── LISTED ENTRIES

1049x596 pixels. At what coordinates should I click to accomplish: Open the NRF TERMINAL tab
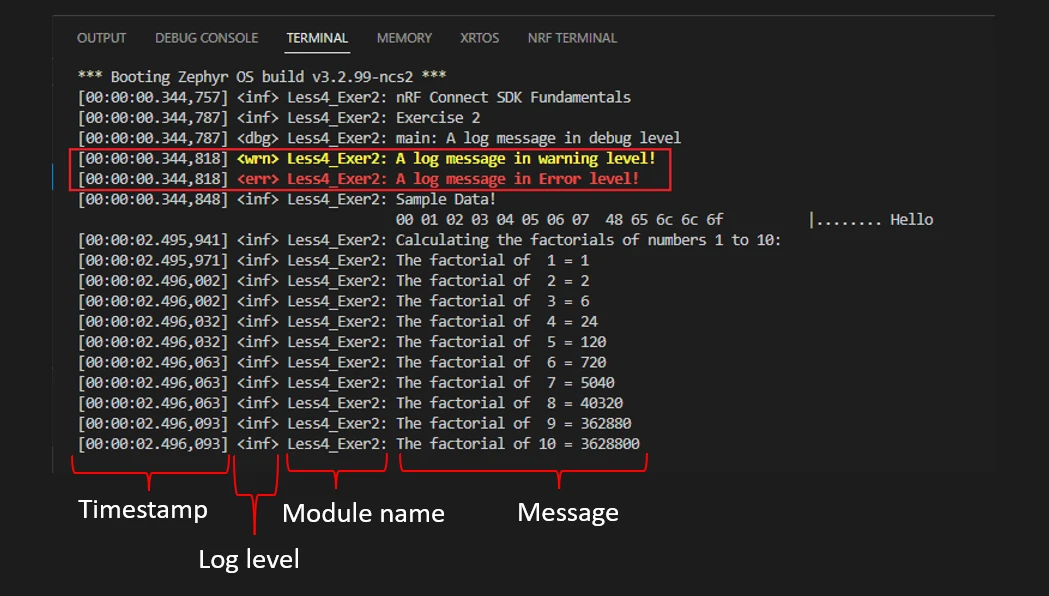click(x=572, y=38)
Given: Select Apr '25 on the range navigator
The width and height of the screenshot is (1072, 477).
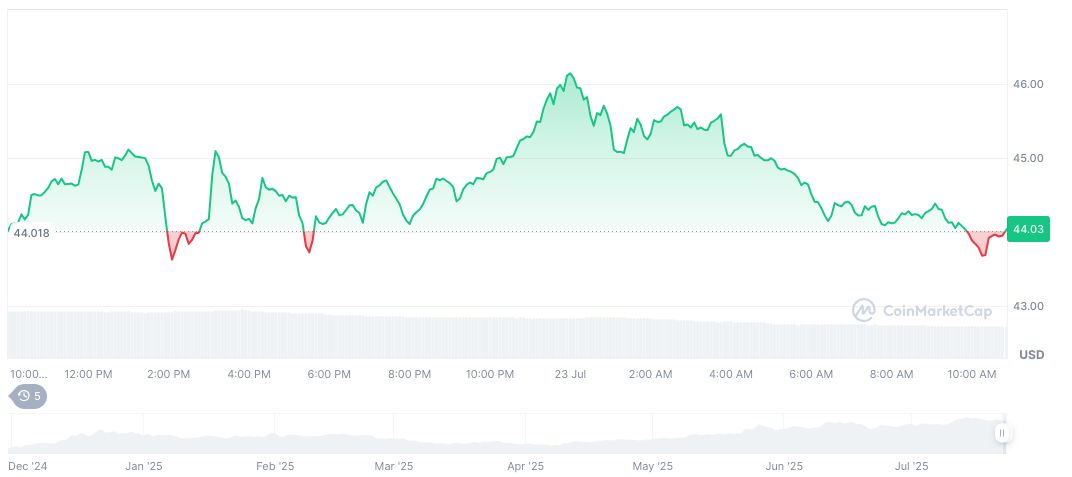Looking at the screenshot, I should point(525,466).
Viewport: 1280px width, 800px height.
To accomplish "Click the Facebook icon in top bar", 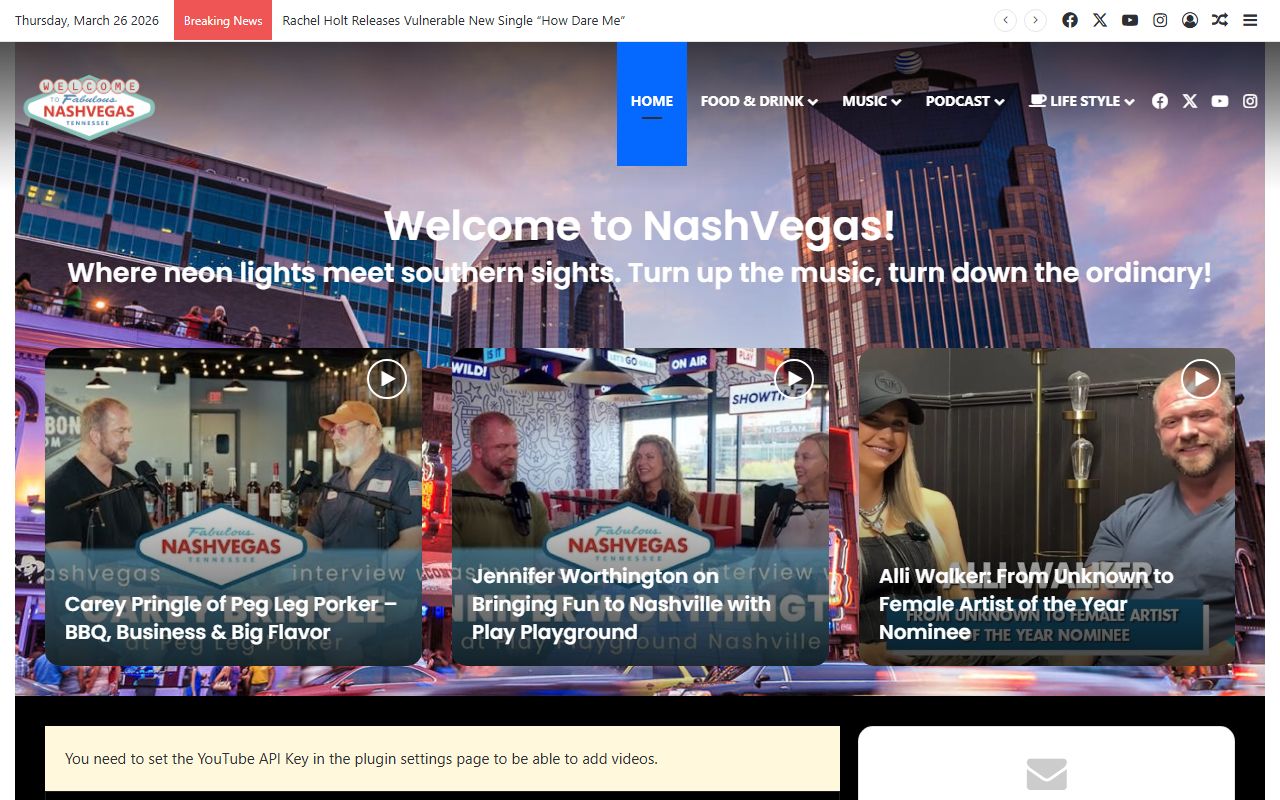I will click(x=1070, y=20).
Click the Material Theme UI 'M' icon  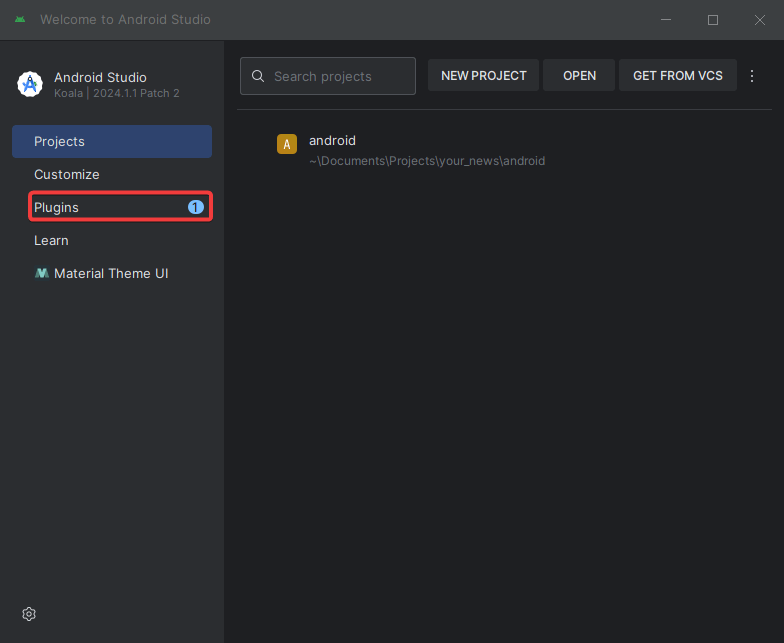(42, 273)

────
── LISTED ENTRIES

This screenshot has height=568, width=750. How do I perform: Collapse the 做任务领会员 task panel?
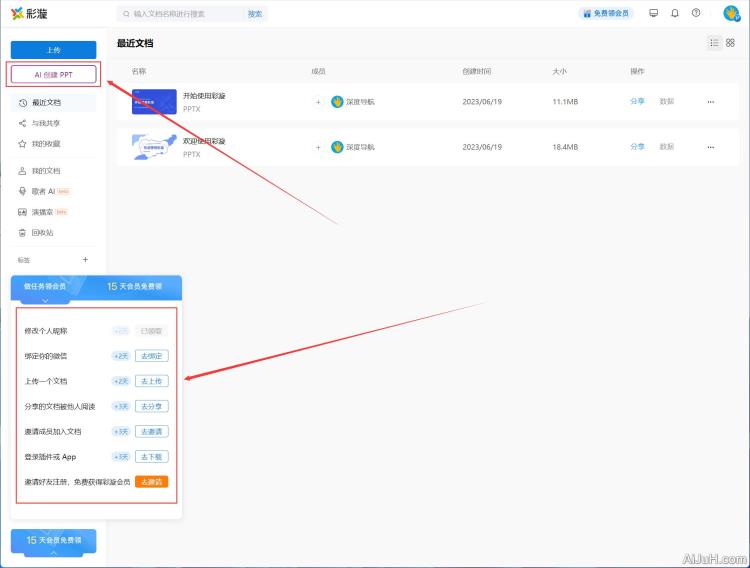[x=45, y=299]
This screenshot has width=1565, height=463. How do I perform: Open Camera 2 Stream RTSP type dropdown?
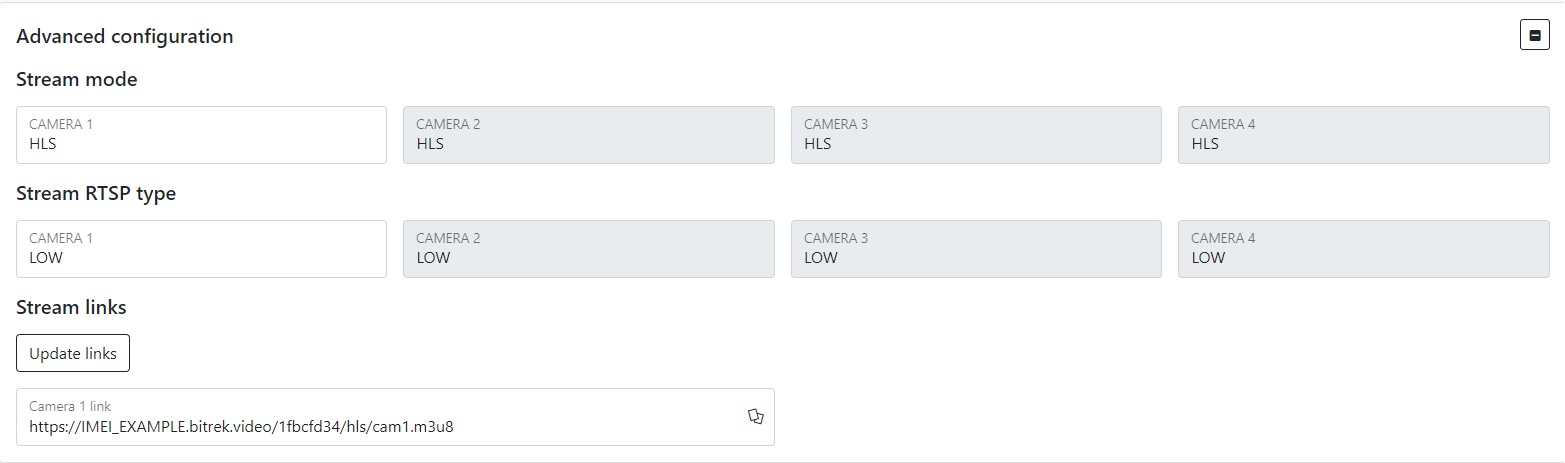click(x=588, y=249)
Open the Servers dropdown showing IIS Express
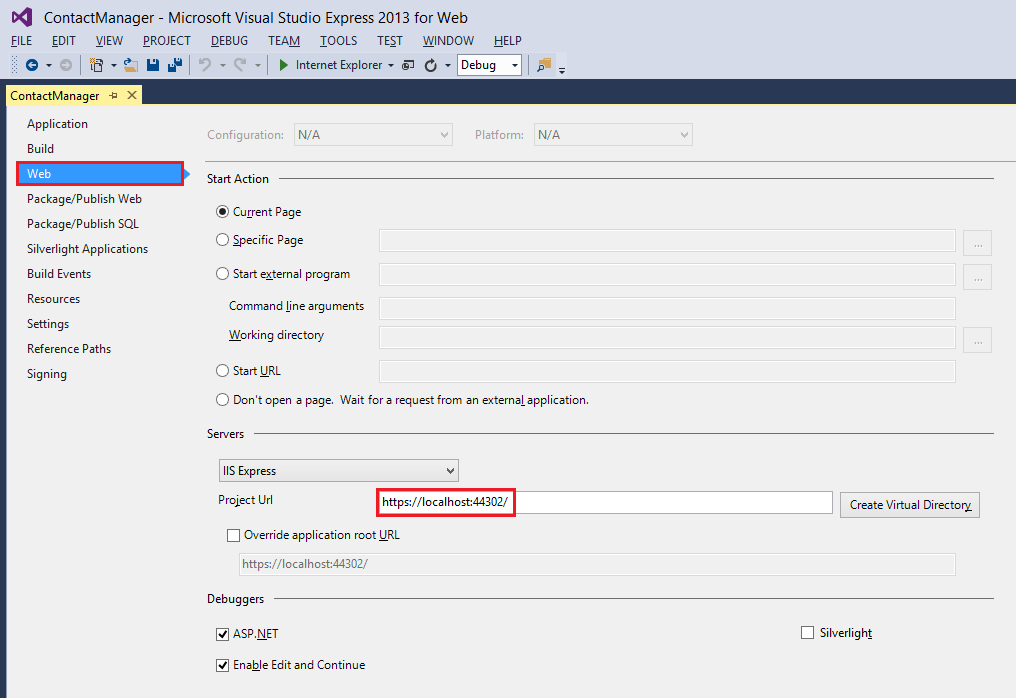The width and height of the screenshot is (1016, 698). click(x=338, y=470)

────

THE TASK: Please retype the listing word for word, from the line with "This screenshot has width=1565, height=463." to the line with "The width and height of the screenshot is (1016, 698).", both included. Leave the pictures out of your answer.

SOLUTION BELOW:
This screenshot has width=1565, height=463. How do I perform: Open Camera 2 Stream RTSP type dropdown?
click(x=588, y=249)
Open the Servers dropdown showing IIS Express
The width and height of the screenshot is (1016, 698). click(x=338, y=470)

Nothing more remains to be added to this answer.